(PROBLEM DETAILS) Repeat only the stretch of lines below that runs from the line with "[Print] (155, 148)" through the line with "Mr. Gagandeep Kapoor (207, 2410)", unaltered.

(MATERIALS PROVIDED)
[Start of section]

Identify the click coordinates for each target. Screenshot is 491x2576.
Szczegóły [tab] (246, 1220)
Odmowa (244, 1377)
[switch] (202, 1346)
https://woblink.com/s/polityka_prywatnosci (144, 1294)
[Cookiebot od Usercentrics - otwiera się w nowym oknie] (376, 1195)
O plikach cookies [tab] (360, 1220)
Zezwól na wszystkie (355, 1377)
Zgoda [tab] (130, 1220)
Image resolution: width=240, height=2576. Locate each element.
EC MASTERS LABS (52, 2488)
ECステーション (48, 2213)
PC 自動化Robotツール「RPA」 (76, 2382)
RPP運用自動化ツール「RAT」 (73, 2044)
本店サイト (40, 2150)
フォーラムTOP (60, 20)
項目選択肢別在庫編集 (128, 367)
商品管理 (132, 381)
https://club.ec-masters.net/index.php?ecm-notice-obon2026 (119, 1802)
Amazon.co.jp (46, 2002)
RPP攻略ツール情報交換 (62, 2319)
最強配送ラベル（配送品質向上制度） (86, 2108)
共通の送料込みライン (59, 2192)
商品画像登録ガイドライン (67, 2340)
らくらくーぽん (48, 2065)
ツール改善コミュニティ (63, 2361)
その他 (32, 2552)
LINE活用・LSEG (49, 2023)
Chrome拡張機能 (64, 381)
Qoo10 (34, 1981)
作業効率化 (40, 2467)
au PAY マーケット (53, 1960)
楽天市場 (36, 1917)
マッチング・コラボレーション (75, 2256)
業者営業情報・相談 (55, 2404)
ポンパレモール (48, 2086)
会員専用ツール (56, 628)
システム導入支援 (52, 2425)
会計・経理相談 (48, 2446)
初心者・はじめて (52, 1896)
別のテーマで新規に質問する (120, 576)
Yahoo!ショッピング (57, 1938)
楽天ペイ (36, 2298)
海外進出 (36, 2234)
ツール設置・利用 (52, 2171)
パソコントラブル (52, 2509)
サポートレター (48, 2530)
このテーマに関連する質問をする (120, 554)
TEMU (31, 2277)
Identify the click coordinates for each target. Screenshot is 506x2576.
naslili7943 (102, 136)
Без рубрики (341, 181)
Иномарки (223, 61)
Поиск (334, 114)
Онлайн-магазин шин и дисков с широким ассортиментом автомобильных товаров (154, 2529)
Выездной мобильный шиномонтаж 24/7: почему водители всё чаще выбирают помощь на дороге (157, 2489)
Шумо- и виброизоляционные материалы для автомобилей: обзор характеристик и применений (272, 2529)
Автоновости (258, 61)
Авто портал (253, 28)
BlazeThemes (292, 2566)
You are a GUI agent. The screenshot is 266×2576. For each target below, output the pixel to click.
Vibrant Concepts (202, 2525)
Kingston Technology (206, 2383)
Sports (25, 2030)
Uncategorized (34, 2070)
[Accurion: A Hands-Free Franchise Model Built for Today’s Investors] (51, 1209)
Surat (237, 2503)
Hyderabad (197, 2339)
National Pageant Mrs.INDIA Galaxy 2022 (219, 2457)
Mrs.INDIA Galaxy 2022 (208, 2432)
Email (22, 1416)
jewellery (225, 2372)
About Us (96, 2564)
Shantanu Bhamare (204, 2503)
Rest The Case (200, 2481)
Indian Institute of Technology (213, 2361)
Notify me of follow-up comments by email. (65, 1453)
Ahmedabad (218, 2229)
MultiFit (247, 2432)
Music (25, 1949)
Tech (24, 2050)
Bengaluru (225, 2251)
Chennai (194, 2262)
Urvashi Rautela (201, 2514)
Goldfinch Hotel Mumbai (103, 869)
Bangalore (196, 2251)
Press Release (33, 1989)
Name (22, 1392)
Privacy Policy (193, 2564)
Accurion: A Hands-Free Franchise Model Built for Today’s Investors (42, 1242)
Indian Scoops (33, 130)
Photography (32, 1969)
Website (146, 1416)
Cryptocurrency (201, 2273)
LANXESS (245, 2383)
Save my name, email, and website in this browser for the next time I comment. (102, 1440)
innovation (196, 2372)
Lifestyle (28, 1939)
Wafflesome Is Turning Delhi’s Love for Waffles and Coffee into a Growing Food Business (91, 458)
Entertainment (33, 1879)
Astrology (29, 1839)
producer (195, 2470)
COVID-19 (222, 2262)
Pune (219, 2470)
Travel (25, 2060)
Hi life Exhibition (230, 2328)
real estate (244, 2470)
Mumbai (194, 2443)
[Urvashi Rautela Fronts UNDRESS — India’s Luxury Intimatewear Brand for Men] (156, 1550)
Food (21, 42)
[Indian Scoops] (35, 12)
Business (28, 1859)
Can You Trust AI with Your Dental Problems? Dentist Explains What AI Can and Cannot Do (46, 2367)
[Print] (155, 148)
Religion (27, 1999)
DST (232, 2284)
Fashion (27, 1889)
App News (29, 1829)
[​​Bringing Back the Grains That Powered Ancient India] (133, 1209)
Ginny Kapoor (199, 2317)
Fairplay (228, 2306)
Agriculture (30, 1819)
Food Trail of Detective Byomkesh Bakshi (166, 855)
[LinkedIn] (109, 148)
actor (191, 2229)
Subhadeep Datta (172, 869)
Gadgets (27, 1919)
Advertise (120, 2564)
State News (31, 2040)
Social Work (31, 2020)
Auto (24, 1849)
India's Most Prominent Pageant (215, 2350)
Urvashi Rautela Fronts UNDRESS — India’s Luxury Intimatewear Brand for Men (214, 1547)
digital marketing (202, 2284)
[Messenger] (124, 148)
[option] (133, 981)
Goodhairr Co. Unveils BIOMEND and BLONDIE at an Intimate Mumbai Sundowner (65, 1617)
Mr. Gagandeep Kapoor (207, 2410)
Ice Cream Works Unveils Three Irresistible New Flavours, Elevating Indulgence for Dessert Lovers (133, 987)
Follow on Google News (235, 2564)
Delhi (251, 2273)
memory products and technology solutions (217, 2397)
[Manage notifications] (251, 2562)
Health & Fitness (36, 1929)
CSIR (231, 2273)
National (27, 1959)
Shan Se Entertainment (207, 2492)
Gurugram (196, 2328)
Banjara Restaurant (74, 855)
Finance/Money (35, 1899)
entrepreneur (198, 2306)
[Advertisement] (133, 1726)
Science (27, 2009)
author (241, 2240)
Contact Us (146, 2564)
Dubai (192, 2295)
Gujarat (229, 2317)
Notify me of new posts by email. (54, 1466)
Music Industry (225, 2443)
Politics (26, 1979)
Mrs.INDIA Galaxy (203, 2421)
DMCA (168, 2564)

[End of section]

(OUTPUT OF THE EXERCISE)
[Print] (155, 148)
Religion (27, 1999)
DST (232, 2284)
Fashion (27, 1889)
App News (29, 1829)
[​​Bringing Back the Grains That Powered Ancient India] (133, 1209)
Ginny Kapoor (199, 2317)
Fairplay (228, 2306)
Agriculture (30, 1819)
Food Trail of Detective Byomkesh Bakshi (166, 855)
[LinkedIn] (109, 148)
actor (191, 2229)
Subhadeep Datta (172, 869)
Gadgets (27, 1919)
Advertise (120, 2564)
State News (31, 2040)
Social Work (31, 2020)
Auto (24, 1849)
India's Most Prominent Pageant (215, 2350)
Urvashi Rautela Fronts UNDRESS — India’s Luxury Intimatewear Brand for Men (214, 1547)
digital marketing (202, 2284)
[Messenger] (124, 148)
[option] (133, 981)
Goodhairr Co. Unveils BIOMEND and BLONDIE at an Intimate Mumbai Sundowner (65, 1617)
Mr. Gagandeep Kapoor (207, 2410)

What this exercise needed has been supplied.